Magnesium lime softening can take it down to about 75-100 mg/L CaCO3. You are adding about 1/3 more lime to get this level of hardness. What you are doing is raising the pH even more to drop out the mangnesium hardness

Then you have to drop the pH of the water down to about 8.5 in order to stop the hardness precipitation and so it is drinkable.
 
If you did a lot more pre-treatment you could use a nanofiltration membrane in a RO style plant. You would probably require UF as pretreatment or risk a lot of membrane fouling.

Another alternative would be EDR (Electro Dialysis Reversal). EDR would probably handle 1 ntu without much extra pretreatment. This technology is getting pretty rare in the market.

Regards
Ashtree
"Any water can be made potable if you filter it through enough money"
 
good morning,
thanks for your answers, they were very useful.

sorry but I forgot to mention, design outlet quality is 10ppm as CaCO3, and PH increase is not desirable.

I will analyze the alternatives you have mentioned:
1 - lime softening (seems a good way to treat effluent from EDR or nanofiltration)
2- nanofiltration + new pretreatment (ultra filtration unit).
3- EDR (Electro Dialysis Reversal) relaxing new pretreatment
 
You are likely not going to get to 10 ppm as CaCO3 with lime softening. Typical effluents I have seen are in the range of 7 grains per gallon or ~120 ppm.

Also, you would likely use the nanofiltration or EDR downstream of the lime softening, not the other way around.
 
@PEDARRIN2, may be for another thread, but my intention is to reuse the water from the concentrated effluent flow for another process. The removal of Ca/Mg is only to avoid future scaling problems.
may be I am wrong but seems easier to precipitate in a concentrated solution therefore consuming less CaOH per day.
 
Without knowing all the source water quality its pretty hard to say but i doubt that you will get 10mg/l of CaCO3 from any of these technologies without difficulty. Lime softening then NF or EDR might but i would suggest that you might have to go to a tighter membrane process such as RO.

Regards
Ashtree
"Any water can be made potable if you filter it through enough money"
 
Thanks a lot for your thoughts.
hoping come back later with the outcome.

 
Since this water is from a river, you will need a clarifier and filtration process anyway. It is a simple process to enhance the clarifier with the lime softening process. The effluent quality from the lime softening process will depend on the particulars of the water analysis.

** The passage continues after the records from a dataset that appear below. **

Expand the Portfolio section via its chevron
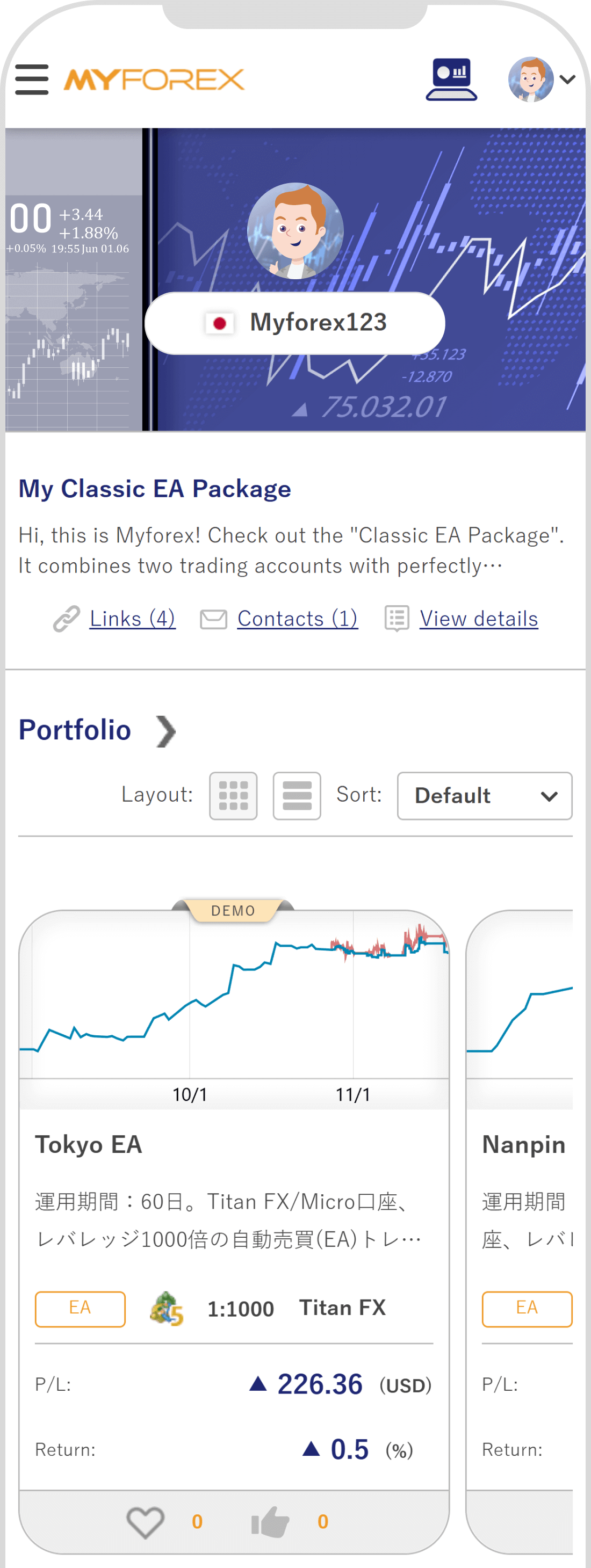This screenshot has height=1568, width=591. pyautogui.click(x=165, y=730)
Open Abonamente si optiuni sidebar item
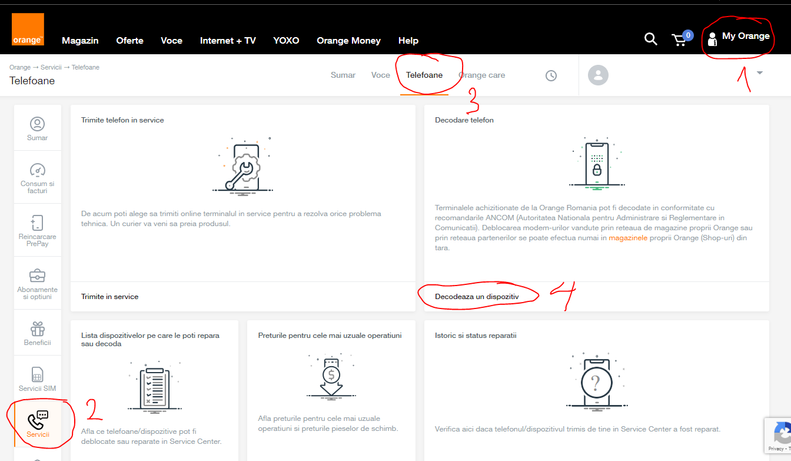The image size is (791, 461). point(37,282)
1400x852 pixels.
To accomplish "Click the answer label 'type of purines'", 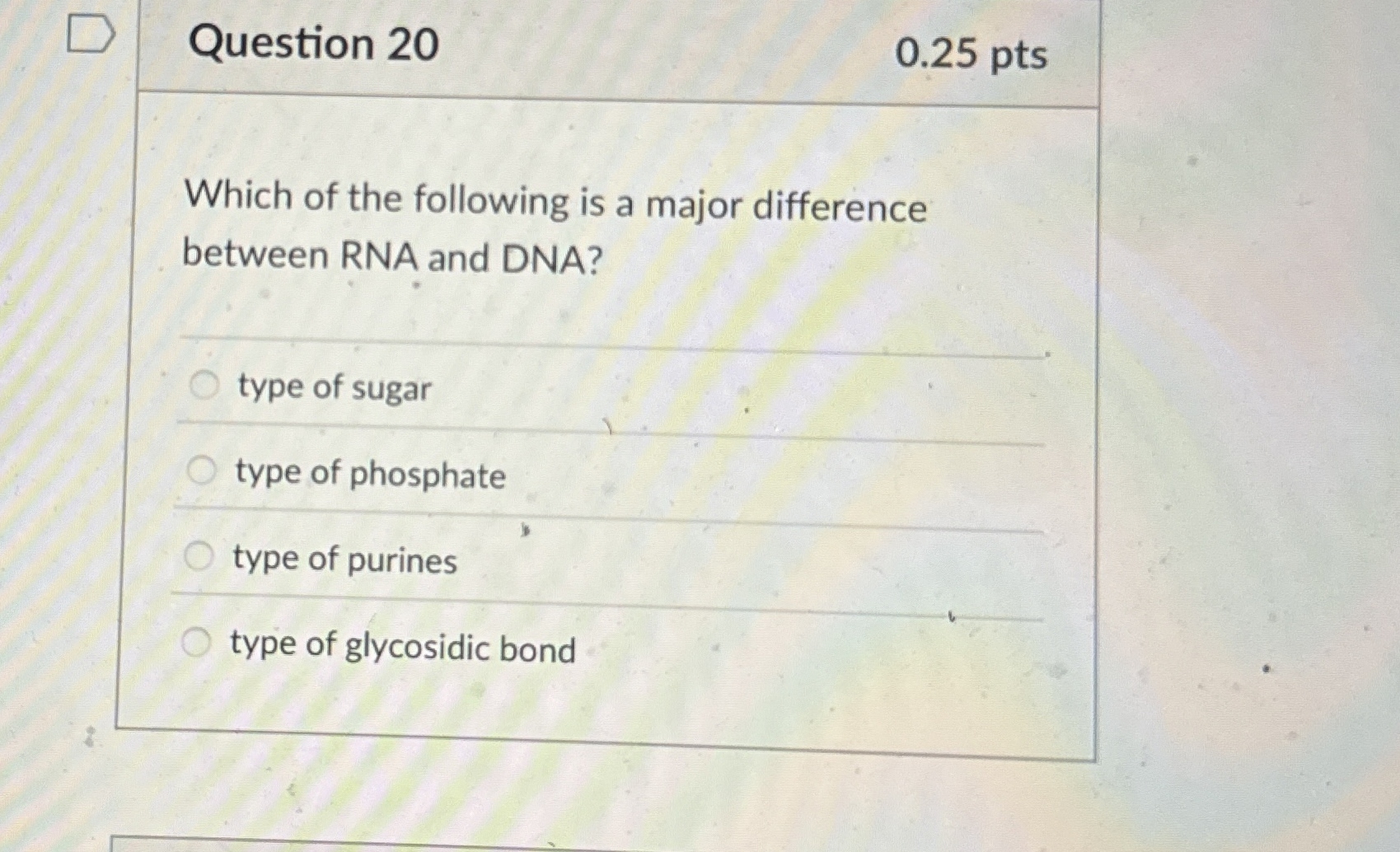I will point(342,561).
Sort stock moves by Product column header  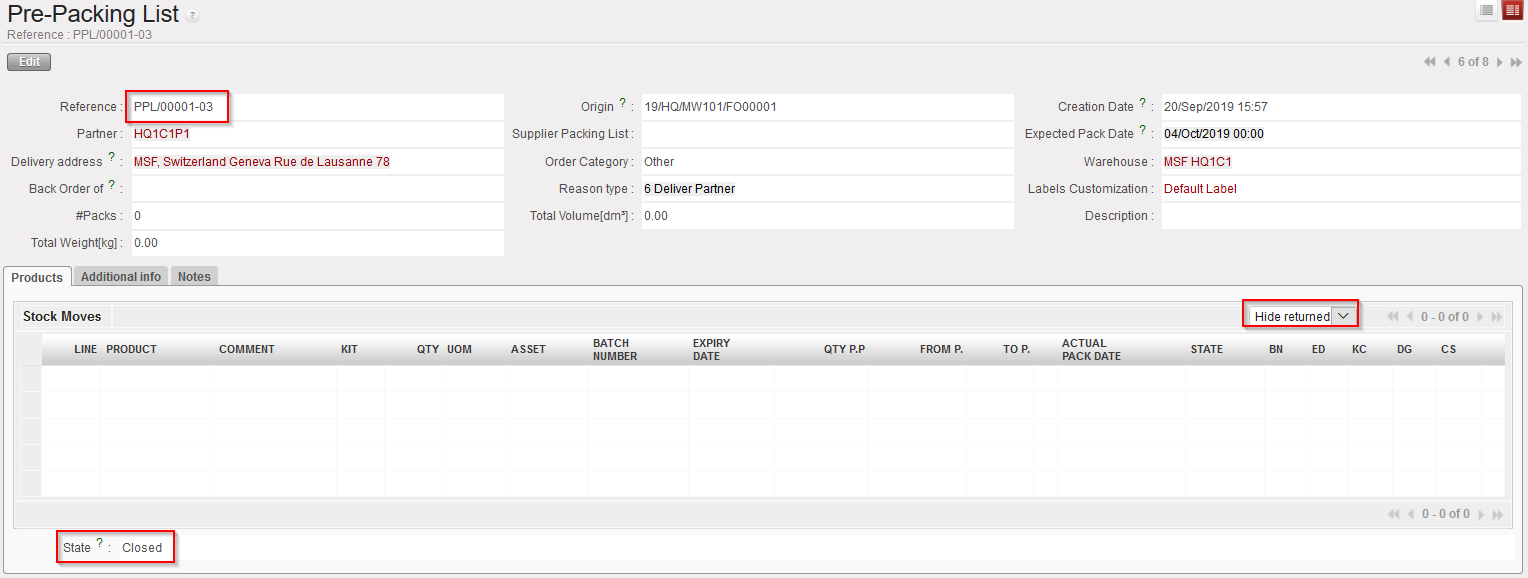coord(131,349)
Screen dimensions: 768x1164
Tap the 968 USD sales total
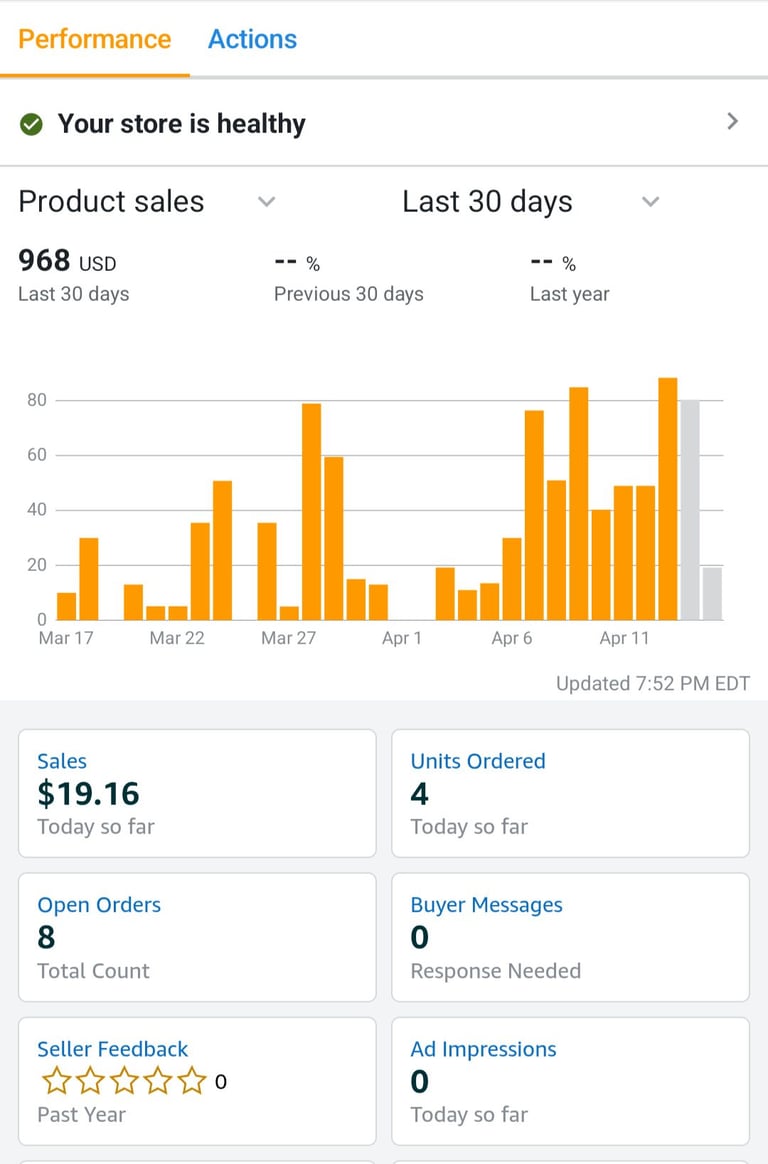[67, 262]
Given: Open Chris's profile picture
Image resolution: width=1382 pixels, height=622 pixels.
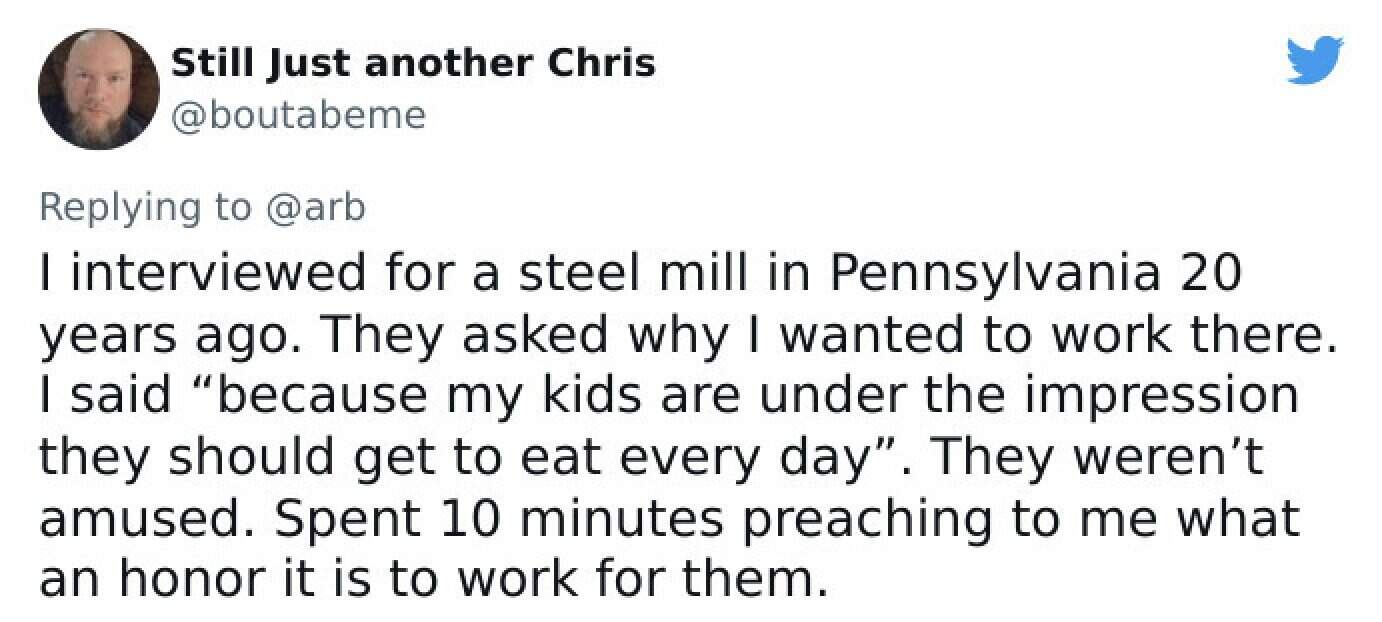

You should be able to achieve the effluent quality of 10 mg/L as CaCO3 from a lime softening, filtration, water softening (ion exchange) scheme. This is a common practice in refineries.

Regarding: "@PEDARRIN2, may be for another thread, but my intention is to reuse the water from the concentrated effluent flow for another process. The removal of Ca/Mg is only to avoid future scaling problems. may be I am wrong but seems easier to precipitate in a concentrated solution therefore consuming less CaOH per day."

The only process that will remove some of the dissolved salts from solution is lime softening. The other processes that were mentioned only concentrate the removed salts into a smaller reject stream.

It may not be easier to precipitate from a concentrated solution. To do this would require additional chemicals beyond the stoichiometric quantity.

If you are interested in recycling the salt concentrated reject stream, you will looking into an evaporator process.